◆ **Exercise passage**
Segment Open

Sweden: Proposed legislation – Rights holders may request and process IP addresses of those alleged to be engaged in illegal file sharing

22 November 2007

Henrik Nilsson, Josefine Jonsson

Law enforcement agencies in Sweden and many other countries have been viewed as slow to act to investigate instances of illegal file sharing. One option for rights holders is to promote such investigations themselves by gathering information on perceived illegal activities.

The Swedish Data Inspection Board (the “Board”) however found in a decision in June 2005 that the activities of the Swedish “Antipiratbyrån” (Anti-Piracy Bureau), a film and computer gaming industry group, which had collected and processed IP addresses of suspected file sharers of illegal material, was a breach of Section 21 of the Personal Data Act (1998:204) (the “Act”). This Section of the Act prohibits parties other than public authorities to process personal data concerning criminal offences. This decision was later upheld by the Stockholm Administrative Court of Appeals in June 2007.

In October 2005 the Board granted the Anti-Piracy Bureau, and also the Swedish branch of IFPI (International Federation of the Phonographic Industry) an individual exemption from the prohibition. This exemption shows that the Act provides an appropriate opportunity for legitimate undertakings to process data in the form of IP addresses.

However, rights holders and their associations do not have the right to require ISPs and similar providers of electronic communication services to disclose information relating to their subscribers and users.

On 7 July 2007, the Swedish Ministry of Justice published a report proposing to implement Directive 2004/48/EC on the enforcement of intellectual property rights (IPRED I). The implementation should have been completed by 29 April 2006. It is noteworthy because of its suggestion that right holders should be given the right to seek court orders against natural and legal persons alleged to have infringed intellectual property rights. The court orders would require recipients to disclose the information required to investigate the allegations. The report proposed that ISPs and similar service providers should be required to disclose information regarding their subscriber’s activities including the identity of a subscriber using any IP address. The report further proposed that rights holders processing IP addresses in order to investigate and file charges against suspected illegal file sharers should be permitted and so individual exemptions would no longer be required.

Segment Closed

◆ **Work instruction 1**
Answer these questions from the article on Swedish file-sharing law.
(a) Which section of the Personal Data Act did the Board find the Anti-Piracy Bureau had breached?
(b) Which court upheld that decision, and in what month and year?
(c) By what date should the implementation of Directive 2004/48/EC have been completed?
◆ **Work instruction 2**
Write the next paragraph of the article on Swedish file-sharing law, beginning after its final sentence.
None of the lines after the article on Swedish file-sharing law is needed.

◆ **Provided material**
Segment Open

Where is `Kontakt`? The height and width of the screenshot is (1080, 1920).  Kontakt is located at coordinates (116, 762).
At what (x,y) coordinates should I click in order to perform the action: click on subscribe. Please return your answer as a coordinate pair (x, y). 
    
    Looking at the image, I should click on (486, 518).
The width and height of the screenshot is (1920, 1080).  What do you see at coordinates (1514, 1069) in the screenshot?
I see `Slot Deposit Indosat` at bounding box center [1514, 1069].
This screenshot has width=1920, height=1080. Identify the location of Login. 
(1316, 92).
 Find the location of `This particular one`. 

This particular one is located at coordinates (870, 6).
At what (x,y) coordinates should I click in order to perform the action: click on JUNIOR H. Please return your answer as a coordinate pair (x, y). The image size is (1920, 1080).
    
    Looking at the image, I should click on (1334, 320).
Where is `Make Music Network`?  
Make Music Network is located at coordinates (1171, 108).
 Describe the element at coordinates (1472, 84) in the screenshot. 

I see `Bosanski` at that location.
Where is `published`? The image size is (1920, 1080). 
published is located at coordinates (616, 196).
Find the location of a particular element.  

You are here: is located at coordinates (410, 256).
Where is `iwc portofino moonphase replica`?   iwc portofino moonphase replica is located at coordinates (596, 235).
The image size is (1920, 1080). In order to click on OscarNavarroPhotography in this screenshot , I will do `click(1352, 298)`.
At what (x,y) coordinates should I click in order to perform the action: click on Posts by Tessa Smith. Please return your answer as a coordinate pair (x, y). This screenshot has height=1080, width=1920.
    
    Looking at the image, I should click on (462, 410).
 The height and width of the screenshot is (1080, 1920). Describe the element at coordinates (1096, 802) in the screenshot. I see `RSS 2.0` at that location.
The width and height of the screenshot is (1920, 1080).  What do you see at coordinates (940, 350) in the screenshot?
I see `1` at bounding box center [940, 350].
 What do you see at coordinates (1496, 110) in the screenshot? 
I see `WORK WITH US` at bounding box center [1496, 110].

Segment Closed

◆ **Task answer 1**
(a) Section 21
(b) The Stockholm Administrative Court of Appeals, in June 2007
(c) 29 April 2006

◆ **Task answer 2**
The report derives its support for these proposed measures from Section 9 of the preamble to IPRED I, which refers to the internet as enabling pirated products to be distributed instantly around the globe. It also relies on Article 8.1 (c), which states that competent judicial authorities may order the infringer or any person providing services used in infringing activities on a commercial scale to provide information about the origin and distribution networks of goods or services which infringe an intellectual property right.

The report qualifies its proposals by reference to a matter currently before the European Court of Justice (ECJ). The report acknowledges that the ECJ may provide guidance on these issues in its decision in case C-275/06, Productores de Música de España (Promusuicae) v. Telefónica de España SAU.

In this case, a Spanish court sought guidance as to whether a regulation on data retention prohibiting disclosure of traffic data for purposes other than in the course of a criminal investigation or for national security purposes, is compatible with EU law. This regulation prohibits disclosure of traffic data in a civil dispute. The Spanish court lists a number of statutes in copyright law-related directives, including the IPRED I-article noted above, which may be interpreted as placing Member States under an obligation to enable rights holders to acquire such information.

The Advocate-General’s opinion in this case was delivered on 18 July 2007. In her opinion (paragraphs 125 – 127) she stated that the Spanish regulation is compatible with EU Copyright law. In adopting the Copyright Directives it was stated explicitly that they should not affect substantive law on personal data protection.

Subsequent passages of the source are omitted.